I've written an async data migration tool to migrate data to AWS DynamoDB. We've provisioned huge resources within our destination table in Dynamo.

Below are our write capacity graph and throttled request graphs. Why might such a large amount of requests be getting throttled if we're not even coming close to our write capacity? All the data is eventually flowing, but very slowly, because I do constant retry.

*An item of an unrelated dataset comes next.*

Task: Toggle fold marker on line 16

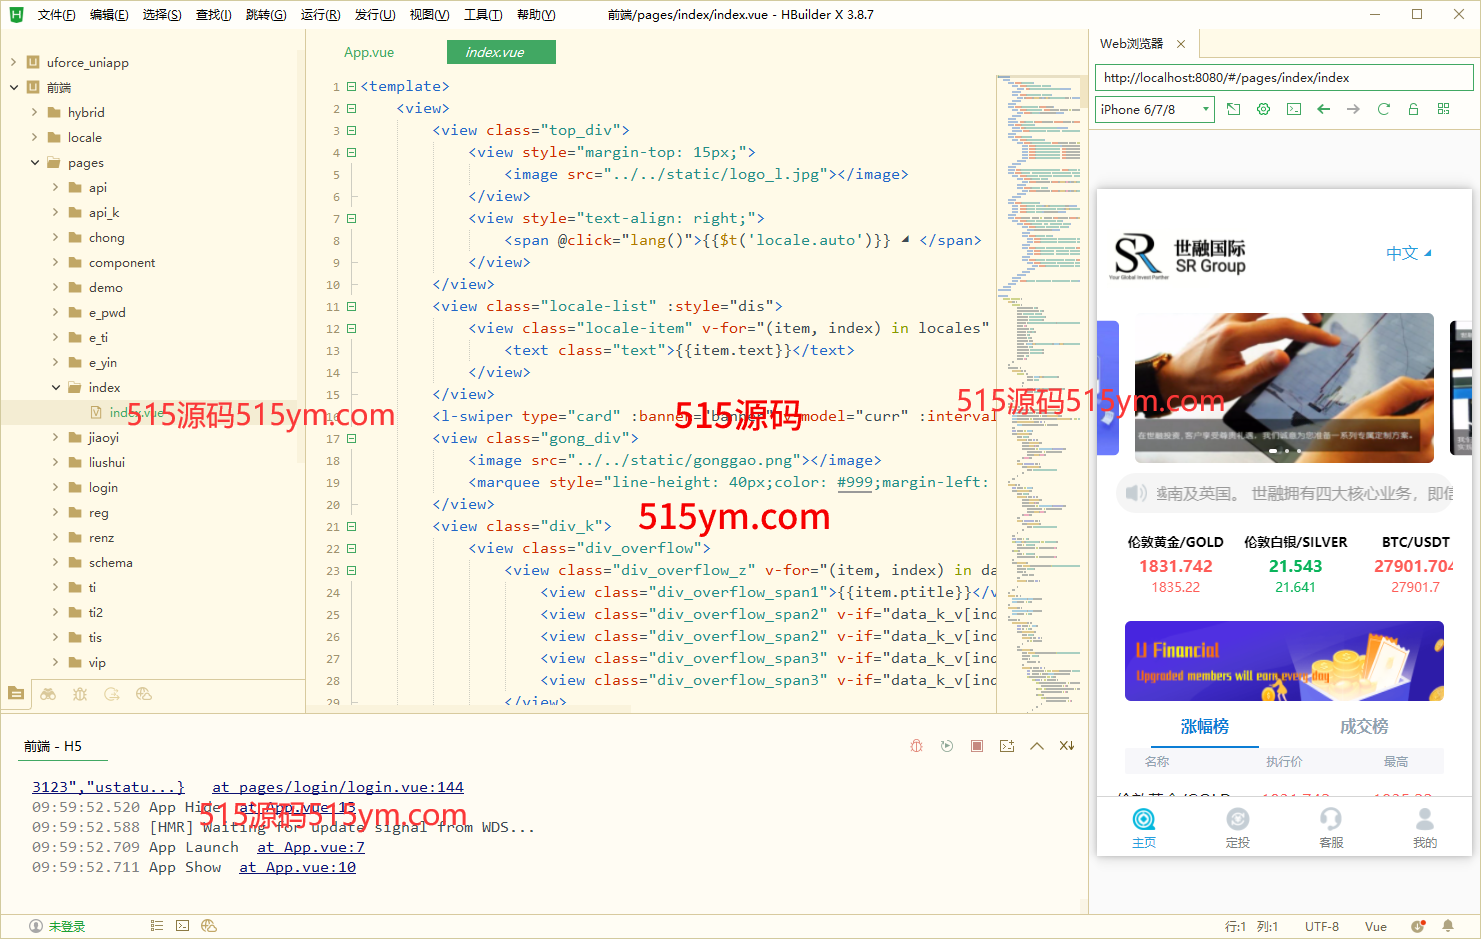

Write capacity graph Throttled write requests graph

1
do you have a Global Secondary Index on that table that you're importing to? - matias elgart
I've got about 5 or so indexes on the table, each with write capacity equal to the table itself (5000 each). - Abarnett
gotcha. i was looking at this documentation: For example, if you Query a global secondary index and exceed its provisioned read capacity, your request will be throttled. If you perform heavy write activity on the table, but a global secondary index on that table has insufficient write capacity, then the write activity on the table will be throttled. from here: docs.aws.amazon.com/amazondynamodb/latest/developerguide/… - matias elgart
Yeah, I thought about that one. Unfortunately, the graphs for each index look very similar - many throttled writes, and a similar write-capacity graph (way under provisioned write capacity). Good thoughts though. - Abarnett
How's your read capacity? - Michael - sqlbot

1 Answers

2
votes

The provisioned write throughput is distributed among all shards of your table. Depending on the size and throughput of your table, your data is distributed among shards.

( readCapacityUnits / 3,000 ) + ( writeCapacityUnits / 1,000 ) = initialPartitions (rounded up)

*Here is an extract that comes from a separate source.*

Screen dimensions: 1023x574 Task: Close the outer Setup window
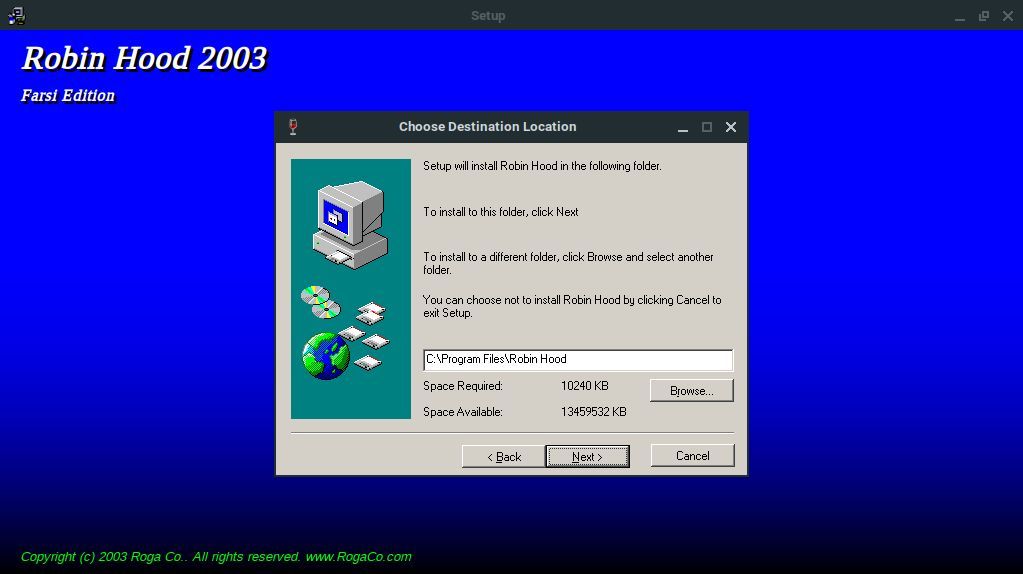[1007, 16]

A partition is created for every 10 GB of data as well.

See Understand Partition Behavior.

If your write requests are not distributed among multiple partition keys you will experience throttled requests before you are hitting the provisioned throughput.

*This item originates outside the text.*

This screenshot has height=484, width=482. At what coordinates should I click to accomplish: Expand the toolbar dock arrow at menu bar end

In your specific case, your table exists of at least 5 paritions. Which means you are able to use a maximum 1,000 units of write capacity per second per shard.

Second thing to consider is the size of your items. Each write requests consums 1 write capacity unit per 1 KB item size.

See Write Capacity Units.

In summary: you are only able to make use of 100% of your provisioned throughput if your write or read requests hit all shards in parallel. To do so, you need to distribute your workload among multiple different partition keys.